◆ Task prompt
Every record should be written out exactly, please.

:: Supplied records

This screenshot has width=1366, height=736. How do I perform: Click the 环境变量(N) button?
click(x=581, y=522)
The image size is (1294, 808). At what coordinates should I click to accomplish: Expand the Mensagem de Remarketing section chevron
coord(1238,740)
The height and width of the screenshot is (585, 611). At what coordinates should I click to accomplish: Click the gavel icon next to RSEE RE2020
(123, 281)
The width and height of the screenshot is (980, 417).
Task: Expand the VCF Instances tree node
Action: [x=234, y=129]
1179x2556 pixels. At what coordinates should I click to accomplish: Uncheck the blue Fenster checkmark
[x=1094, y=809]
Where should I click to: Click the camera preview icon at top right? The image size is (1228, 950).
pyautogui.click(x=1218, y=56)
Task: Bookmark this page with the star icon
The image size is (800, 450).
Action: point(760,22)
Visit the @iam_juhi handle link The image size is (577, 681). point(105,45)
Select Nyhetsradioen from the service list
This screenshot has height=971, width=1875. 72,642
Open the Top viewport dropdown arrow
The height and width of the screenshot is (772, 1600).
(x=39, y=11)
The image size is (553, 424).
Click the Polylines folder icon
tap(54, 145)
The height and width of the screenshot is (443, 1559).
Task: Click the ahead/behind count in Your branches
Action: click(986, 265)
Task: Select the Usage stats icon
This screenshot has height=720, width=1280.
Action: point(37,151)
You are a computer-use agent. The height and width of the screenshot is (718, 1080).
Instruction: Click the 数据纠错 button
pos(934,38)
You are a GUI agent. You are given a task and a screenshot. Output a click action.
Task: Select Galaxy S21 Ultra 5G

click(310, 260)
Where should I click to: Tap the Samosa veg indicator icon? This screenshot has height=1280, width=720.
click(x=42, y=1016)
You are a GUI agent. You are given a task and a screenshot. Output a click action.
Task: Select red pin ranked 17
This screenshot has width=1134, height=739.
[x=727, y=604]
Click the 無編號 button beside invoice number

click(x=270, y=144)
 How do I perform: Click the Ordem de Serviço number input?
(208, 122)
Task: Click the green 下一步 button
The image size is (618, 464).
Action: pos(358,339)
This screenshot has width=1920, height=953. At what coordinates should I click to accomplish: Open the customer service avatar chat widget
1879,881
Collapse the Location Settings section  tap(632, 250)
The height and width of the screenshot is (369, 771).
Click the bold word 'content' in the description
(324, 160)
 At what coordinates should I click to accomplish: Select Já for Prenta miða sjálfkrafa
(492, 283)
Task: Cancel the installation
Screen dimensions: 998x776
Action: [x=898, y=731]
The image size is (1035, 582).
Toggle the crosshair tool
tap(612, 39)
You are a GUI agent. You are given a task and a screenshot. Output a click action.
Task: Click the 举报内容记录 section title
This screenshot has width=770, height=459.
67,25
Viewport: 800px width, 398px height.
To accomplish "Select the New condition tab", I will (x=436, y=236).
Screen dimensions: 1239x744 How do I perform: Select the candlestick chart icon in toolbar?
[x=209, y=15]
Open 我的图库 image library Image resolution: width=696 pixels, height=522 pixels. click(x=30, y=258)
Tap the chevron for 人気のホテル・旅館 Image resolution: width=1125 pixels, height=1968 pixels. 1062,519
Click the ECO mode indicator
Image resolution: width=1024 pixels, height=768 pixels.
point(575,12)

::::

◆ Answer to this exercise
This screenshot has width=1366, height=736. How do I perform: Click the 环境变量(N) button?
click(x=581, y=522)
The image size is (1294, 808). At what coordinates should I click to accomplish: Expand the Mensagem de Remarketing section chevron
coord(1238,740)
The height and width of the screenshot is (585, 611). At what coordinates should I click to accomplish: Click the gavel icon next to RSEE RE2020
(123, 281)
The width and height of the screenshot is (980, 417).
Task: Expand the VCF Instances tree node
Action: [x=234, y=129]
1179x2556 pixels. At what coordinates should I click to accomplish: Uncheck the blue Fenster checkmark
[x=1094, y=809]
Where should I click to: Click the camera preview icon at top right? The image size is (1228, 950).
pyautogui.click(x=1218, y=56)
Task: Bookmark this page with the star icon
The image size is (800, 450).
Action: point(760,22)
Visit the @iam_juhi handle link The image size is (577, 681). point(105,45)
Select Nyhetsradioen from the service list
This screenshot has height=971, width=1875. 72,642
Open the Top viewport dropdown arrow
The height and width of the screenshot is (772, 1600).
(x=39, y=11)
The image size is (553, 424).
Click the Polylines folder icon
tap(54, 145)
The height and width of the screenshot is (443, 1559).
Task: Click the ahead/behind count in Your branches
Action: click(986, 265)
Task: Select the Usage stats icon
This screenshot has height=720, width=1280.
Action: point(37,151)
You are a computer-use agent. The height and width of the screenshot is (718, 1080).
Instruction: Click the 数据纠错 button
pos(934,38)
You are a GUI agent. You are given a task and a screenshot. Output a click action.
Task: Select Galaxy S21 Ultra 5G

click(310, 260)
Where should I click to: Tap the Samosa veg indicator icon? This screenshot has height=1280, width=720.
click(x=42, y=1016)
You are a GUI agent. You are given a task and a screenshot. Output a click action.
Task: Select red pin ranked 17
This screenshot has width=1134, height=739.
[x=727, y=604]
Click the 無編號 button beside invoice number

click(x=270, y=144)
 How do I perform: Click the Ordem de Serviço number input?
(208, 122)
Task: Click the green 下一步 button
The image size is (618, 464).
Action: pos(358,339)
This screenshot has width=1920, height=953. At what coordinates should I click to accomplish: Open the customer service avatar chat widget
1879,881
Collapse the Location Settings section  tap(632, 250)
The height and width of the screenshot is (369, 771).
Click the bold word 'content' in the description
(324, 160)
 At what coordinates should I click to accomplish: Select Já for Prenta miða sjálfkrafa
(492, 283)
Task: Cancel the installation
Screen dimensions: 998x776
Action: [x=898, y=731]
The image size is (1035, 582).
Toggle the crosshair tool
tap(612, 39)
You are a GUI agent. You are given a task and a screenshot. Output a click action.
Task: Click the 举报内容记录 section title
This screenshot has width=770, height=459.
67,25
Viewport: 800px width, 398px height.
To accomplish "Select the New condition tab", I will (x=436, y=236).
Screen dimensions: 1239x744 How do I perform: Select the candlestick chart icon in toolbar?
[x=209, y=15]
Open 我的图库 image library Image resolution: width=696 pixels, height=522 pixels. click(x=30, y=258)
Tap the chevron for 人気のホテル・旅館 Image resolution: width=1125 pixels, height=1968 pixels. 1062,519
Click the ECO mode indicator
Image resolution: width=1024 pixels, height=768 pixels.
point(575,12)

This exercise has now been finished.